Die wissenschaftliche Laufbahn von Dr. Susanne Friese hat mit einem Studium der Oecotrophologie 1988 an der Universität Bonn begonnen. Nach dem Vordiplom folgte ein zweites im Fach Haushaltsökonomie an der Universität Hohenheim, Stuttgart. Ein Austauschprogramm führte sie nach Oregon, USA, wo sie den Master of Science in den Fächern Family Resource Management und Marketing erhielt. Im Rahmen der Masterarbeit wuchs das Interesse an qualitativen Forschungsmethoden, insbesondere für computergestützte Auswertungsverfahren. Seit 1992 arbeitet Dr. Susanne Friese mit Software zur Unterstützung von qualitativer Datenanalyse. Erste Erfahrungen sammelte sie 1992–1994 als Mitarbeiterin von QualisResearch in den USA. Darauf folgte eine Mitarbeit im CAQDAS Projekt in England (1994–1996), wo sie zunächst die Programme The Ethnograph und Nud*ist unterrichtete. MAXQDA und ATLAS.ti kamen später hinzu.

Im Rahmen der Promotion im Fachbereich Konsumökonomik und der anschließenden Tätigkeit als Assistent Professor am Institut für Marketing an der Copenhagen Business School in Dänemark hat sie eine Reihe von Forschungsprojekten durchgeführt, in denen qualitative und quantitative Methoden zum Einsatz kamen. Die quantitative Datenanalyse erfolgte mit Unterstützung von SPSS und die qualitative Datenanalyse mit ATLAS.ti. Von 2004 bis 2011 unterrichtete sie am Institut für Soziologie an der Leibniz Universität Hannover qualitative und quantitative Forschungsmethoden für Bachelor und Master Studierende.

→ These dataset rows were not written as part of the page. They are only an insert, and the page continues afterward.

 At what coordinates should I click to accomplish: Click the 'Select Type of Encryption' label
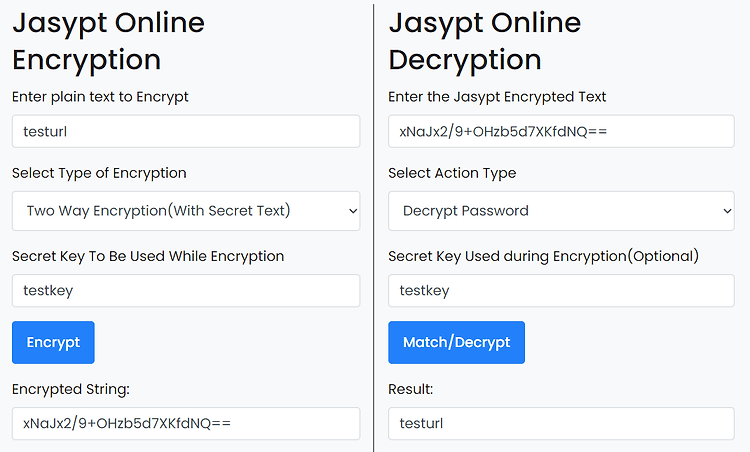(99, 173)
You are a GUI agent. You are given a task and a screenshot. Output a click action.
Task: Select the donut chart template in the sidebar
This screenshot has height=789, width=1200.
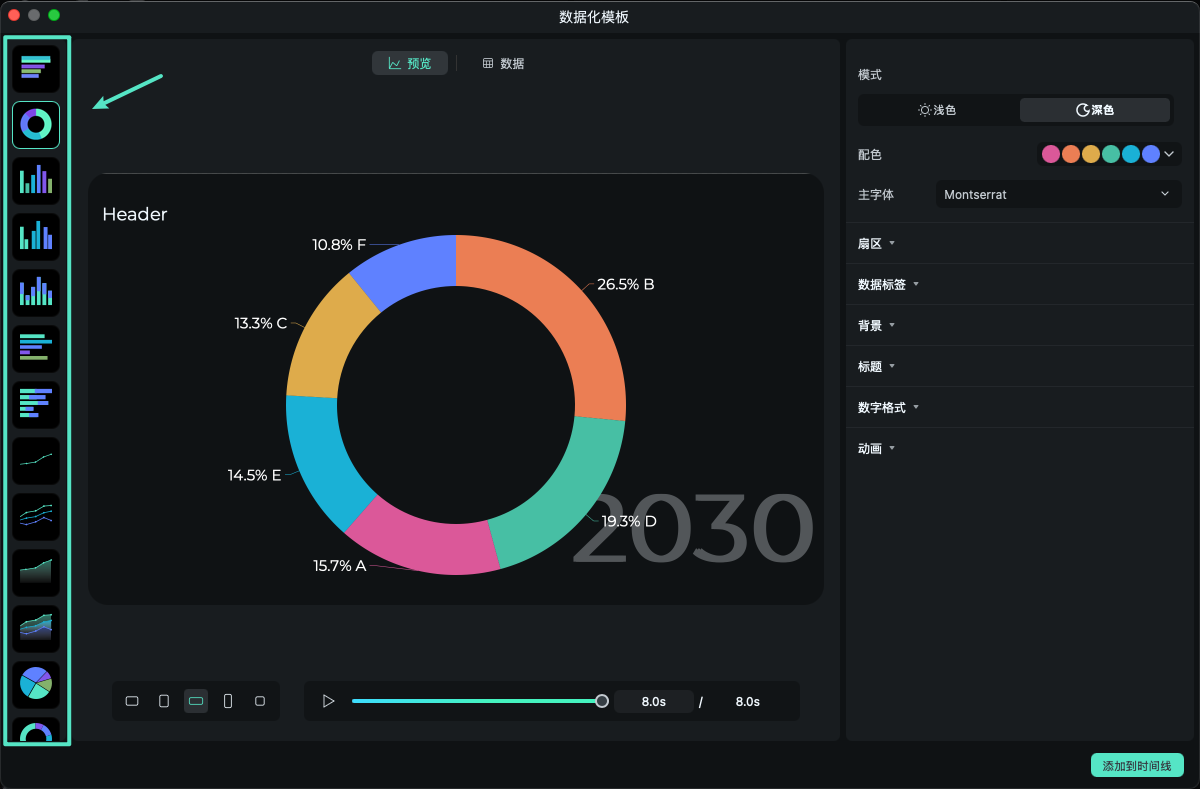pyautogui.click(x=35, y=125)
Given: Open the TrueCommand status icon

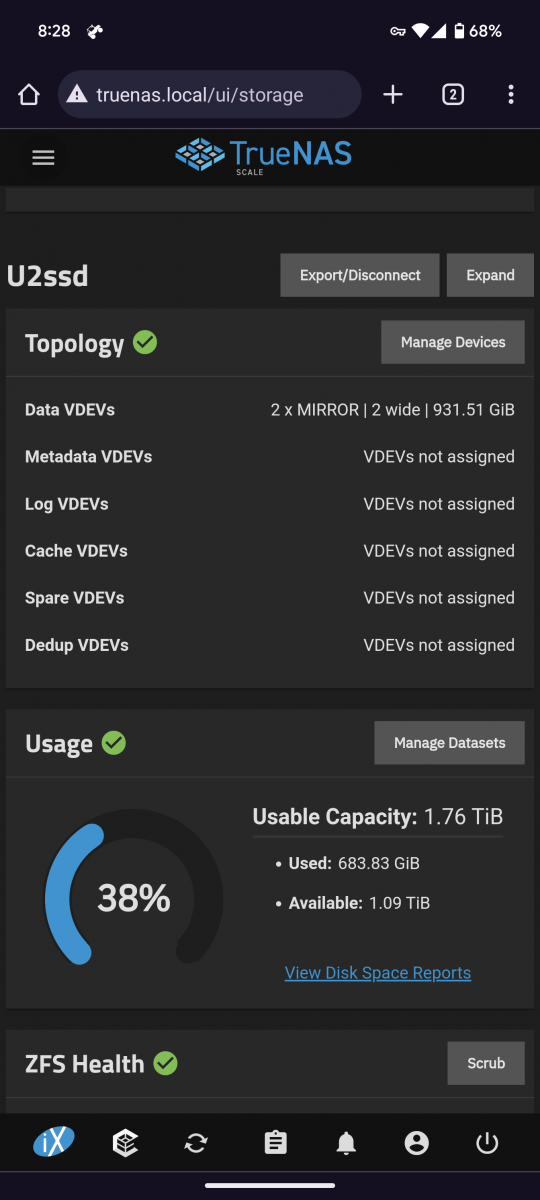Looking at the screenshot, I should (125, 1143).
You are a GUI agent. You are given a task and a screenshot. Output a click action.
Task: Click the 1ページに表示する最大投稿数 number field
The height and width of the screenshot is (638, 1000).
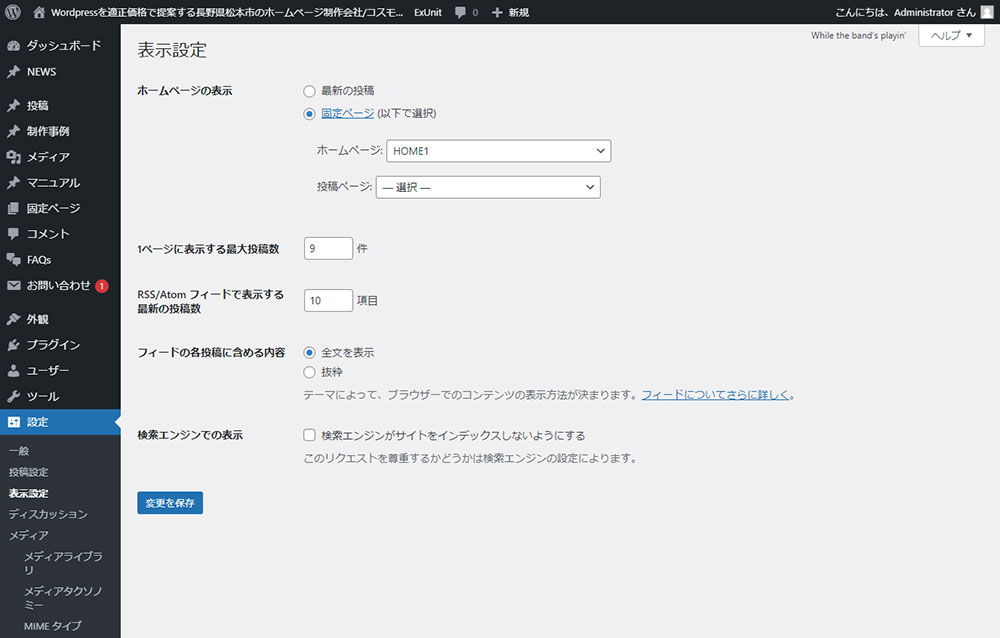[x=328, y=248]
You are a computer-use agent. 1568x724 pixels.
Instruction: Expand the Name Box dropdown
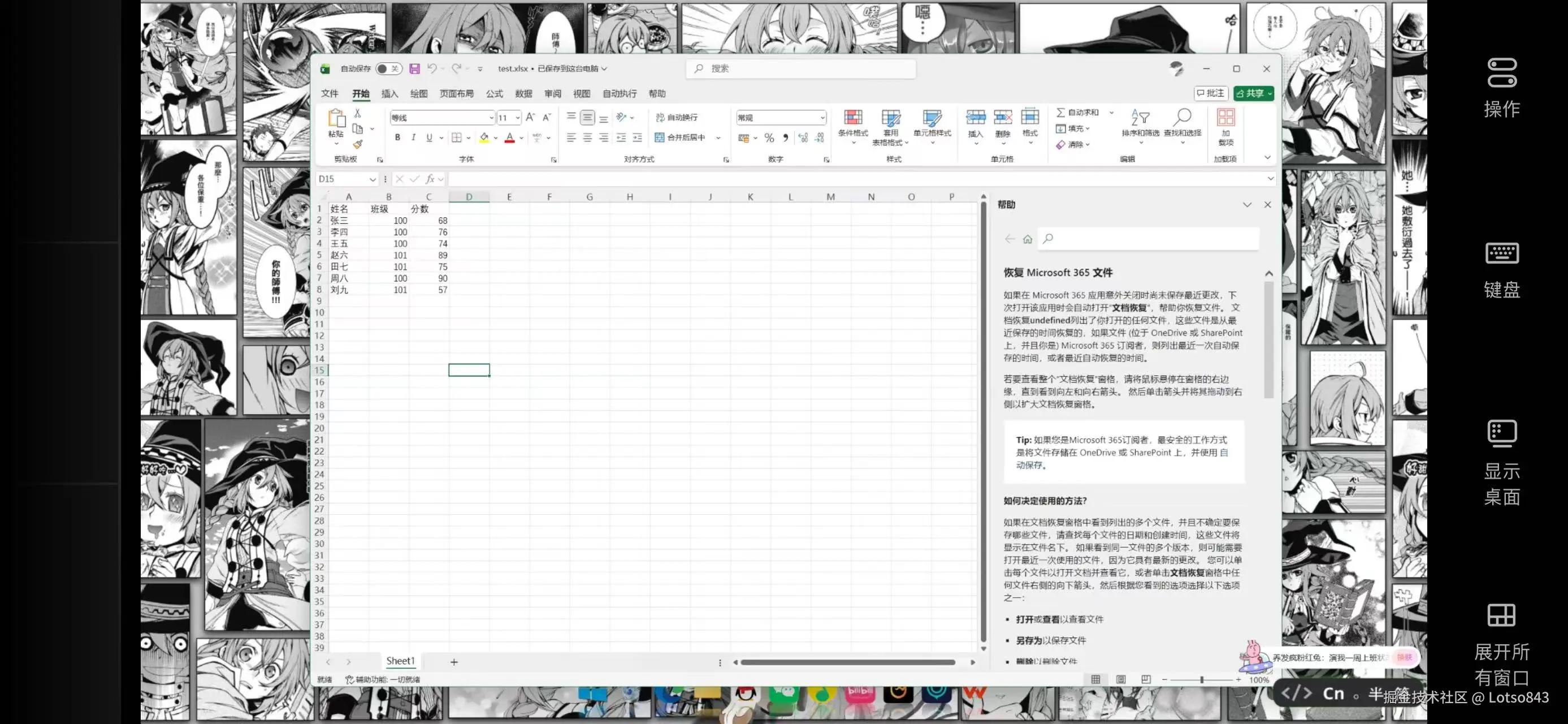[x=372, y=180]
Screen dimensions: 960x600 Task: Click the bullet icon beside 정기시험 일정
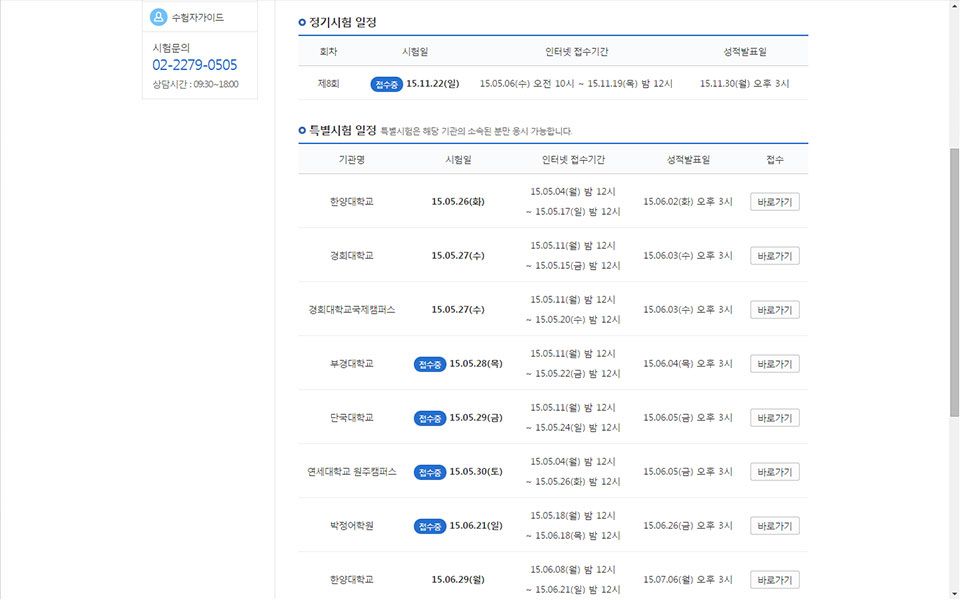302,22
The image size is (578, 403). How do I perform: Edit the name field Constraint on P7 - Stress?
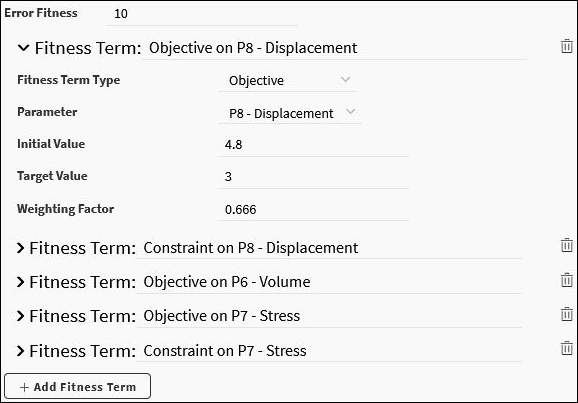point(329,351)
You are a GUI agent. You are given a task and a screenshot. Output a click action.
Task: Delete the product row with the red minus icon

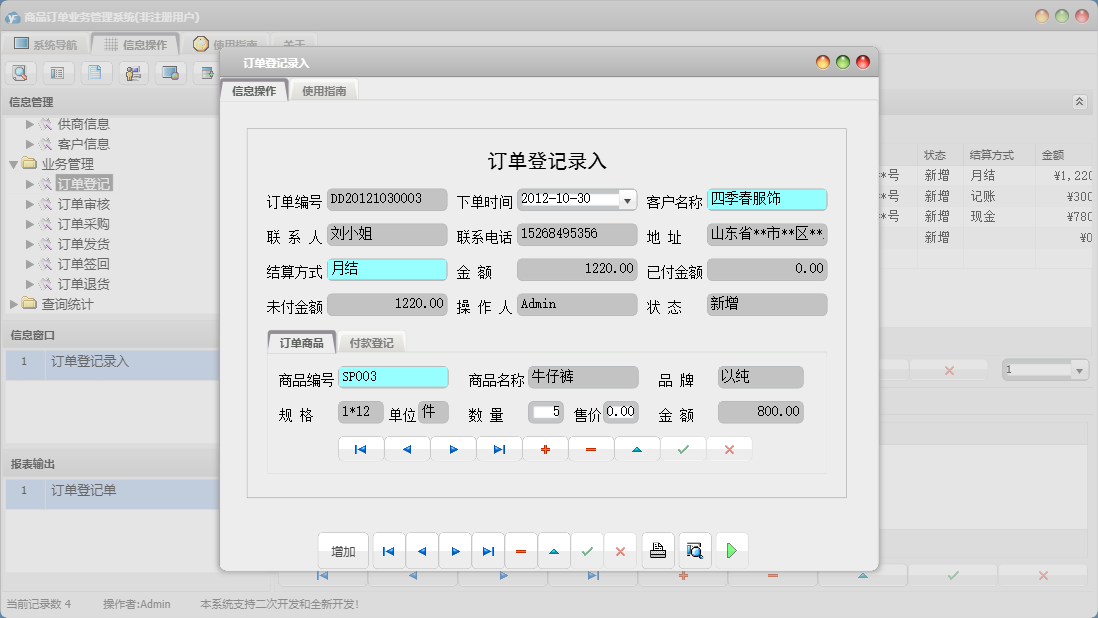(x=590, y=449)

Zudem hat sie zahlreiche Projekte beratend begleitet, gibt Workshops zu ATLAS.ti und MAXQDA, erstellt Schulungsunterlagen und ist an der Erstellung des ATLAS.ti Handbuchs, weiterer Dokumentationen und der Programmentwicklung beteiligt. 2012 wurde ihr Buch: Qualitative Datenanalyse mit ATLAS.ti (SAGE publications) veröffentlicht.

Susanne Friese arbeitete am MPI MMG im Rahmen eines Verbundprojekts im Bereich Digital Humanities. Ein Schwerpunkt ihrer Arbeit lag in der qualitativen Datenanalyse innerhalb des Projekts GlobalDivercities.